D. Nature of listable securities have been recommended:

i. For NPOs – for “not for profit companies” registered under section 8 of companies act, equity can be listed. For other NPOs, Zero Coupon Zero Principal bonds, Social Venture Funds raised by AIF (Cat I) on behalf of NPOs, Development Impact Bonds, NPOs can receive grants through existing Mutual funds through AMC. Example of existing fund is HDFC Cancer Fund.

ii. For FPEs – equity and debt instruments as already existing in the SEBI regulations, Social Impact Funds.

iii. The Social Venture Funds are proposed to be renamed as Social Impact Funds.

iv. Illustrations have been provided as to the working of the aforestated instruments on SSE.

v. Outline of the Offer documents for listing of the aforestated instruments is prescribed in the report.

E. Listing guidelines for NPOs/FPEs:

NPOs:

i. NPOs to provide audited financial statements of previous 3 years and social impact statements.

ii. As part of offer documents, NPOs to provide details under the head called ‘differentiators” such as vision, target segment, strategy, governance, management, operations, finance, compliance, credibility, social impact, risks etc.

FPEs

i. Existing SEBI regulations on eligibility criteria for listing of securities such as equity, debt issued by FPEs.

ii. Additional disclosures to be provided in the offer document under the heads called “differentiators” as specified above.

2. DISCLOSURES AND REPORTING:

A. Disclosures:

1. Reporting on general, governance and financial aspects for NPOs and FPEs prescribed.

2. For NPOs registered on SSE, whether they have chosen to list securities or not, a set of minimum standards for disclosures on general, governance and financial aspects is recommended, which are listed below:

General: Vision, mission, activities, and scale of operations.

Governance: Legal form, board and management, organisational-level risks and mitigation, related party transactions and other ethical concerns, remuneration policies, stakeholder redressal, compliance, and certifications.

Financial: Balance sheet, income statement and cash statement, program-wise fund utilization for the year, auditor’s report and auditor details.

iii.
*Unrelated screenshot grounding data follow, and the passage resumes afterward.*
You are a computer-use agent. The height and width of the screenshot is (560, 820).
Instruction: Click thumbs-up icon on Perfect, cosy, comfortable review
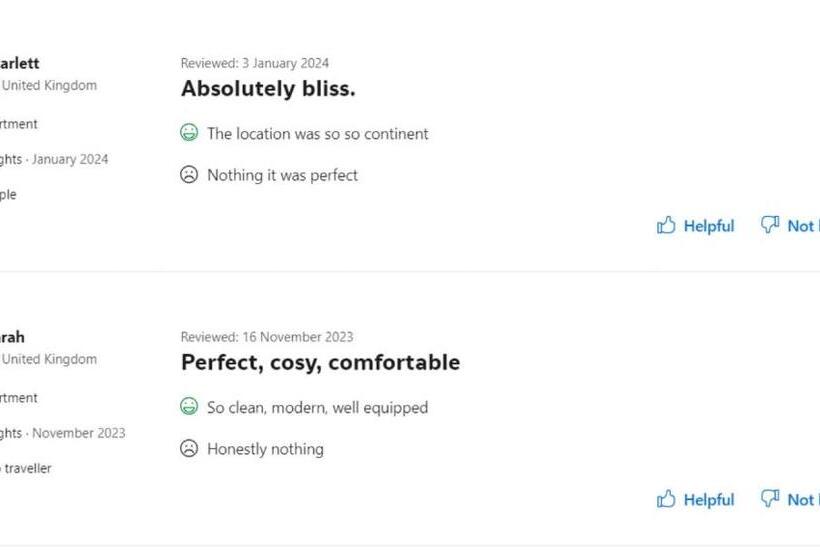click(666, 499)
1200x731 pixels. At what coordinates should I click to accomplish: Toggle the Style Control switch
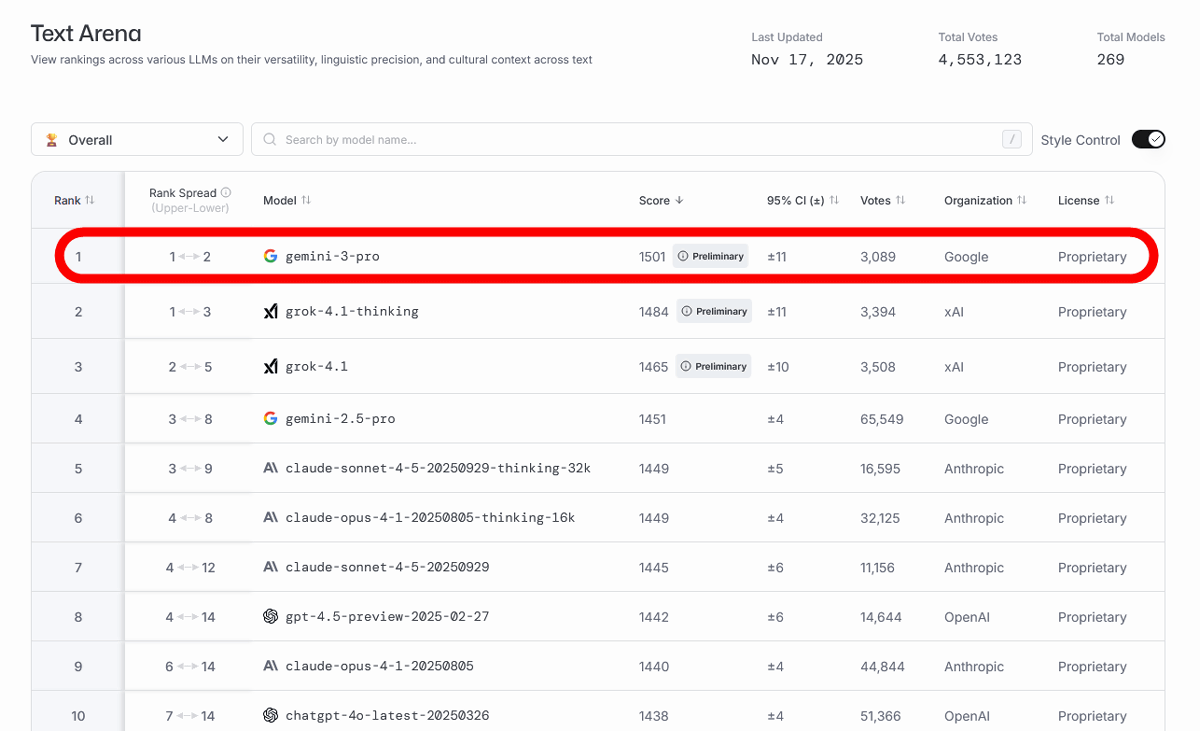pyautogui.click(x=1148, y=140)
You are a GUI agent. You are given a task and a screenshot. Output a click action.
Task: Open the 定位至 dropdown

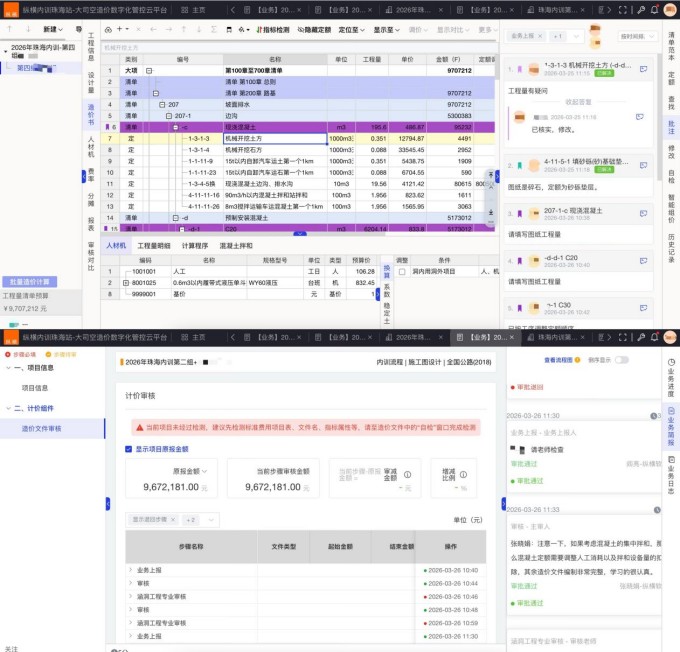352,30
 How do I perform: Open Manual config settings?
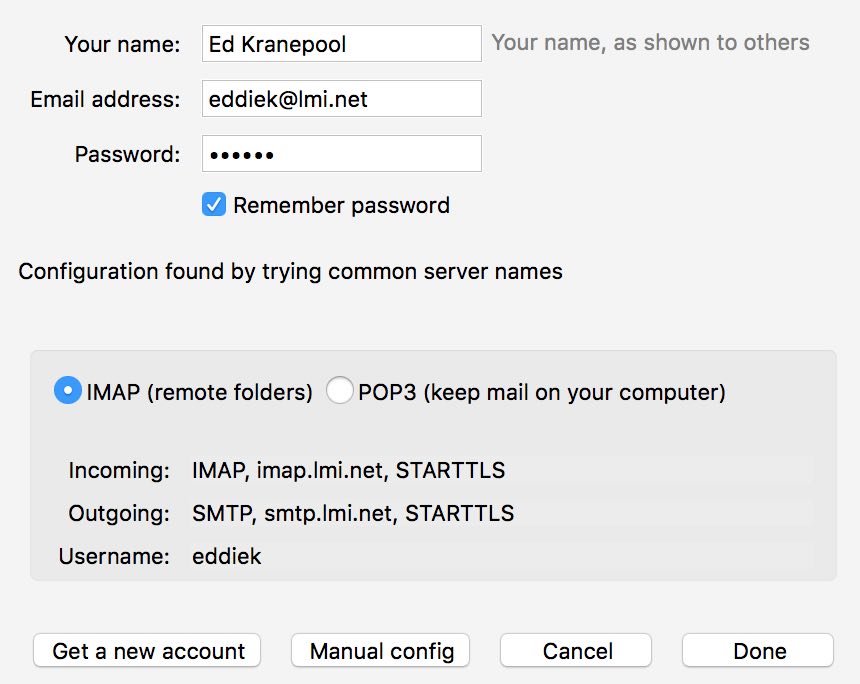click(x=381, y=651)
The FPE listing equity/debt shall, in addition to social impact reporting requirement, comply with the disclosure requirements as per the applicable segment such as main board, SME and IGP.

B. Social Impact Report:

i. Reporting on social impact – both the FPE and the NPO, once they have their securities listed (or once the NPO has registered with an exchange but chooses not to list) – to produce an Annual Impact Report (AIR).

ii. The Annual Impact Report is to capture the qualitative and quantitative aspects of the social impact generated by the social enterprise.

iii. If SVF is listed, then the relevant AIF to prepare the report.

iv. Annual Impact Reporting will broadly be done under the following heads:

a. Strategic Intent and Planning.

b. Approach.

c. Impact Score Card.

v. Detailed guidance on AIR provided.

3. ENABLING ECOSYSTEM:

A. Capacity building fund (CBF):

i. A capacity building fund, which will be an administrative fund, will be set up to be used to do capacity building, awareness programs for the benefit of NPOs and other stakeholders such as funders/investors and social auditors.

ii. Developmental agencies such as SIDBI, entities by way of CSR may contribute to this fund.

B. Social auditors:

i. Social audit critical to provide confidence to the funders/investors.

ii. Social auditors to carry audit of social impact.

iii. Both financial and non-financial auditor can be social auditors

iv. Eligibility criteria for social audit recommended.

v. Responsibility of Self-Regulated Organisation (SRO) for social auditors recommended to be assigned to ICAI and mechanism for the constituting the SRO prescribed.

vi. Format of assurance of social impact reporting to be provided by social auditors prescribed.

C. Information Repositories (“IR”):

i. Currently Information Repositories function as aggregator of information on NGOs and provide a searchable database in a comparable form.

ii. No regulatory intervention required for IR as of now.

iii. Appropriate regulations will be prescribed as their role shapes up going forward.